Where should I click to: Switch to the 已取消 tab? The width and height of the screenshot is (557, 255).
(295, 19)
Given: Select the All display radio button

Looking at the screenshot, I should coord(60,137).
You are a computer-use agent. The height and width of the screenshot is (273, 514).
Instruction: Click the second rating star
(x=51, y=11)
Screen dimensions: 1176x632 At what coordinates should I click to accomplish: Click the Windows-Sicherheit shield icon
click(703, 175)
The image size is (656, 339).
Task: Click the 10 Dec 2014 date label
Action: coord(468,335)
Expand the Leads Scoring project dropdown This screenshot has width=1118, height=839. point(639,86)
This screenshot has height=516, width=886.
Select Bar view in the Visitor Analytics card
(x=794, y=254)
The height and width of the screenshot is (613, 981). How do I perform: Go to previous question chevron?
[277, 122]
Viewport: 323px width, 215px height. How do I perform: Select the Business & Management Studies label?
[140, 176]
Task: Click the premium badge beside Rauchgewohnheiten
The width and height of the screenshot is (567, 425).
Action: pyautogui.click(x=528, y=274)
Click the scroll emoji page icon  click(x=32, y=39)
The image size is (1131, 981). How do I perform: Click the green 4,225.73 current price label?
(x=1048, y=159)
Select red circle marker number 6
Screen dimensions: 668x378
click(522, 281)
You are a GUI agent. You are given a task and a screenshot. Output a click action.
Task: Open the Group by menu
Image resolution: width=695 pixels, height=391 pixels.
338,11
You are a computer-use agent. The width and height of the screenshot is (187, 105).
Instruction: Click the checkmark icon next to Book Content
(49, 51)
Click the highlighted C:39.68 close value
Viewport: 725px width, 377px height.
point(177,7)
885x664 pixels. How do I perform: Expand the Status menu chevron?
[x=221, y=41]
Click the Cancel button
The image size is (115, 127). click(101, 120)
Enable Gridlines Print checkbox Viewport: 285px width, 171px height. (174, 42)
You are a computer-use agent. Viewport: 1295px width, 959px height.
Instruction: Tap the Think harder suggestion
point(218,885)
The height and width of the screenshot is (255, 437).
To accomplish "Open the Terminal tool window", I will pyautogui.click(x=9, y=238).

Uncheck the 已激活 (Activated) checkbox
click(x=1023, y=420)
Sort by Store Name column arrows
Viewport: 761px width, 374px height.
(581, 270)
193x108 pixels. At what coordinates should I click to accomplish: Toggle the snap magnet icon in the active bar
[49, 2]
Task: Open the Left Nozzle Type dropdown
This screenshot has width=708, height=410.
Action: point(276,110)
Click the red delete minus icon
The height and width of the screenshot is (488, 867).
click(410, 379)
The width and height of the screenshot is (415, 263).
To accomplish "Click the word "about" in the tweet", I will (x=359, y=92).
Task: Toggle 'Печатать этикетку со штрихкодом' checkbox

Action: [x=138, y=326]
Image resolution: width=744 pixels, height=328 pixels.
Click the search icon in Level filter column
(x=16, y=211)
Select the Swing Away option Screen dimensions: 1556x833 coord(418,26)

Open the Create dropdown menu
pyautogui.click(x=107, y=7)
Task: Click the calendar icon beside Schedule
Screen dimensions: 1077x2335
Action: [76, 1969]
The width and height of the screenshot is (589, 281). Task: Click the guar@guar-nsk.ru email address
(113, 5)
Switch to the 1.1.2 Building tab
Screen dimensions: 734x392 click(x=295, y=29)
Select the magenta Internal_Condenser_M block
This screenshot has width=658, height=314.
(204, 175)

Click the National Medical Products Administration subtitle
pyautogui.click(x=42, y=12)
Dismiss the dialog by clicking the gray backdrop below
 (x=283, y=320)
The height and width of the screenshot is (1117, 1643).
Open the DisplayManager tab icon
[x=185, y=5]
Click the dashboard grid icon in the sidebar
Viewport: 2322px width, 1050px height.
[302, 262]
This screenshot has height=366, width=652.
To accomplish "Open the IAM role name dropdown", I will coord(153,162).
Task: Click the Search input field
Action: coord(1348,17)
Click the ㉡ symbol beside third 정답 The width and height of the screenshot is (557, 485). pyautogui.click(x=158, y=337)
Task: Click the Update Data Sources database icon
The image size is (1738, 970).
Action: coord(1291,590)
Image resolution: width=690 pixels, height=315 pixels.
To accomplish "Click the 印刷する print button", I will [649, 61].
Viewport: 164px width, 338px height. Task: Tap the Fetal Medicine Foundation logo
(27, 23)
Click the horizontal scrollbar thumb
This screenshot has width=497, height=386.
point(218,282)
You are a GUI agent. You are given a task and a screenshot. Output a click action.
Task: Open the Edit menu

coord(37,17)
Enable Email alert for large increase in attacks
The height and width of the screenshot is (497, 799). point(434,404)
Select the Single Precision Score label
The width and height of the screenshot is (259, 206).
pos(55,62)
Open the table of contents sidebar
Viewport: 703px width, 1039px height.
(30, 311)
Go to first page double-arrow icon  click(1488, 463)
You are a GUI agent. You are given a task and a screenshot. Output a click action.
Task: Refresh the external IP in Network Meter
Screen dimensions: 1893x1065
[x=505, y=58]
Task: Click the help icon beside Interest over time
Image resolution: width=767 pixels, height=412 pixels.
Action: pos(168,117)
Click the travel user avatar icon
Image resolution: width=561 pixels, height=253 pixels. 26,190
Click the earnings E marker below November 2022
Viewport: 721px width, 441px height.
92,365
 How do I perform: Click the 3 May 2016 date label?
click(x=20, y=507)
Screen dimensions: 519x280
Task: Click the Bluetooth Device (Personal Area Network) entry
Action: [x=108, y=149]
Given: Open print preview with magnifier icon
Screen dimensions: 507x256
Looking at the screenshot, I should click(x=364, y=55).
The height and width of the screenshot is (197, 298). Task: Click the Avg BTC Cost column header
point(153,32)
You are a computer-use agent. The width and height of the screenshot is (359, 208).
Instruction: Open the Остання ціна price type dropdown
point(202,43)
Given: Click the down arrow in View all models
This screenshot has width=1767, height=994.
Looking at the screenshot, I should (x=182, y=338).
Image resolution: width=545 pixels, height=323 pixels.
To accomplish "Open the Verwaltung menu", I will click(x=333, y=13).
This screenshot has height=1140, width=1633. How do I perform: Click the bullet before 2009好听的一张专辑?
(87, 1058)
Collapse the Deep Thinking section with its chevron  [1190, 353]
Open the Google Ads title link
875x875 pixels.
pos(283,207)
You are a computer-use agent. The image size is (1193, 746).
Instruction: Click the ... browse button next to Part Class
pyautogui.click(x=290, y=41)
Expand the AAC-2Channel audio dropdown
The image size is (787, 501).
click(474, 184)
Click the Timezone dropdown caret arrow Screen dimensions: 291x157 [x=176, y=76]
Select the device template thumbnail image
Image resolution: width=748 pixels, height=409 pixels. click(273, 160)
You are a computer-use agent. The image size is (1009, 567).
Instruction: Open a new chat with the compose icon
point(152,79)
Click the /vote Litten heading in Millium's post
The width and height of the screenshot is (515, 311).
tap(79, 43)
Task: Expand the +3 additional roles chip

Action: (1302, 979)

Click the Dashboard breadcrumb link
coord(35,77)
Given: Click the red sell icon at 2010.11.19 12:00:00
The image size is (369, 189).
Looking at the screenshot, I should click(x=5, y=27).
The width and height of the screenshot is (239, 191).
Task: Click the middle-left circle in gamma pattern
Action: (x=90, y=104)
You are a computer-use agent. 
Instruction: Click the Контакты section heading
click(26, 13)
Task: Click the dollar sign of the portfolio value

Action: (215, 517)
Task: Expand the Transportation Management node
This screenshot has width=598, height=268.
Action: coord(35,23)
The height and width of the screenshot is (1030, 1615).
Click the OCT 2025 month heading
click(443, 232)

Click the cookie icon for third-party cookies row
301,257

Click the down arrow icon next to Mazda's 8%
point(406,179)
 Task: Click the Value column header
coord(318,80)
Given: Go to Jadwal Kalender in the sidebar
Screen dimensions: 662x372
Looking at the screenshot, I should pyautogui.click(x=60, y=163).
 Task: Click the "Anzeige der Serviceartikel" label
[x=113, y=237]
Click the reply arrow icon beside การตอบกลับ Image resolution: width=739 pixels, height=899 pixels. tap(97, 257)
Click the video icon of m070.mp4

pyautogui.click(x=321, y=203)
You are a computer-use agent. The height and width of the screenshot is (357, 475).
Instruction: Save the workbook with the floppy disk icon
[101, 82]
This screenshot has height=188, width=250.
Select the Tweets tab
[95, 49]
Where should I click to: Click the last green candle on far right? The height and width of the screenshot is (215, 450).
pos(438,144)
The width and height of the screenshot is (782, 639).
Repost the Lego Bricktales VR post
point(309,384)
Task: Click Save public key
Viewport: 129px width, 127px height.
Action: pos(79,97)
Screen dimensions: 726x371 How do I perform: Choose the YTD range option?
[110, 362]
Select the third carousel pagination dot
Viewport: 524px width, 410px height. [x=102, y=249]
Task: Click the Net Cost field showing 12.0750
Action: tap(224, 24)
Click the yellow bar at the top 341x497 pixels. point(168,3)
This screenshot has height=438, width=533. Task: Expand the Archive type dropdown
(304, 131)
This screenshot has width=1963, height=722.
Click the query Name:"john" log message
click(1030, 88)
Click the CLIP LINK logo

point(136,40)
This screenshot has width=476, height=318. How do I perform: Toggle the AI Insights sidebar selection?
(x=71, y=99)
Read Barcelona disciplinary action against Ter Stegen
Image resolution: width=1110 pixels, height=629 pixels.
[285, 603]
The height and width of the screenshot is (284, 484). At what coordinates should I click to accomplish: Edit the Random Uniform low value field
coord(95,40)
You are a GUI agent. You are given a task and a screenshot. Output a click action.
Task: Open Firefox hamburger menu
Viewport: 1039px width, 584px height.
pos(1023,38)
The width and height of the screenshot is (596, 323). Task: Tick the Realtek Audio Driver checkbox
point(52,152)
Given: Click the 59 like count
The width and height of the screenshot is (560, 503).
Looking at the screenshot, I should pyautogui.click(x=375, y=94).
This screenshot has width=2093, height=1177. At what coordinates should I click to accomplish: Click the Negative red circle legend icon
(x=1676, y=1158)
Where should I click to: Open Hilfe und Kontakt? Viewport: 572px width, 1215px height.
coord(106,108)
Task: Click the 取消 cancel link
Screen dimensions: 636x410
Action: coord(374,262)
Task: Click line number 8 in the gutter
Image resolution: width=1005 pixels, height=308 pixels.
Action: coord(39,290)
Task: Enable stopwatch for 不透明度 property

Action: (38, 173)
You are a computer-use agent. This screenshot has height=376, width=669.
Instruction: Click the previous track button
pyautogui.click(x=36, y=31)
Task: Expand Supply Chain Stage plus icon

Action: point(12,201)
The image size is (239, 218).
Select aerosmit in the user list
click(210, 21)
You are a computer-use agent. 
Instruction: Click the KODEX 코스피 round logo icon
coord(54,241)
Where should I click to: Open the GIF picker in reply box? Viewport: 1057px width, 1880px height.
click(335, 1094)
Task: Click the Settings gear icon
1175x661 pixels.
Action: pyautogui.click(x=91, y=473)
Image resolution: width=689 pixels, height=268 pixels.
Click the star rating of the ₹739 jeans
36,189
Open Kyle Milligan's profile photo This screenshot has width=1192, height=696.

> [Task to complete]: Reproduce the entries beginning at the line that contains "Where should I click to: Click" and ending after the line that contains "pos(1023,38)", replacing "Save public key" with "Export public key" and leaving everything else unchanged.

> [Solved exercise]:
Where should I click to: Click the last green candle on far right? The height and width of the screenshot is (215, 450).
pos(438,144)
The width and height of the screenshot is (782, 639).
Repost the Lego Bricktales VR post
point(309,384)
Task: Click Export public key
Viewport: 129px width, 127px height.
Action: pos(79,97)
Screen dimensions: 726x371 How do I perform: Choose the YTD range option?
[110, 362]
Select the third carousel pagination dot
Viewport: 524px width, 410px height. [x=102, y=249]
Task: Click the Net Cost field showing 12.0750
Action: tap(224, 24)
Click the yellow bar at the top 341x497 pixels. point(168,3)
This screenshot has height=438, width=533. Task: Expand the Archive type dropdown
(304, 131)
This screenshot has width=1963, height=722.
Click the query Name:"john" log message
click(1030, 88)
Click the CLIP LINK logo

point(136,40)
This screenshot has width=476, height=318. How do I perform: Toggle the AI Insights sidebar selection?
(x=71, y=99)
Read Barcelona disciplinary action against Ter Stegen
Image resolution: width=1110 pixels, height=629 pixels.
[285, 603]
The height and width of the screenshot is (284, 484). At what coordinates should I click to accomplish: Edit the Random Uniform low value field
coord(95,40)
You are a GUI agent. You are given a task and a screenshot. Output a click action.
Task: Open Firefox hamburger menu
Viewport: 1039px width, 584px height.
pos(1023,38)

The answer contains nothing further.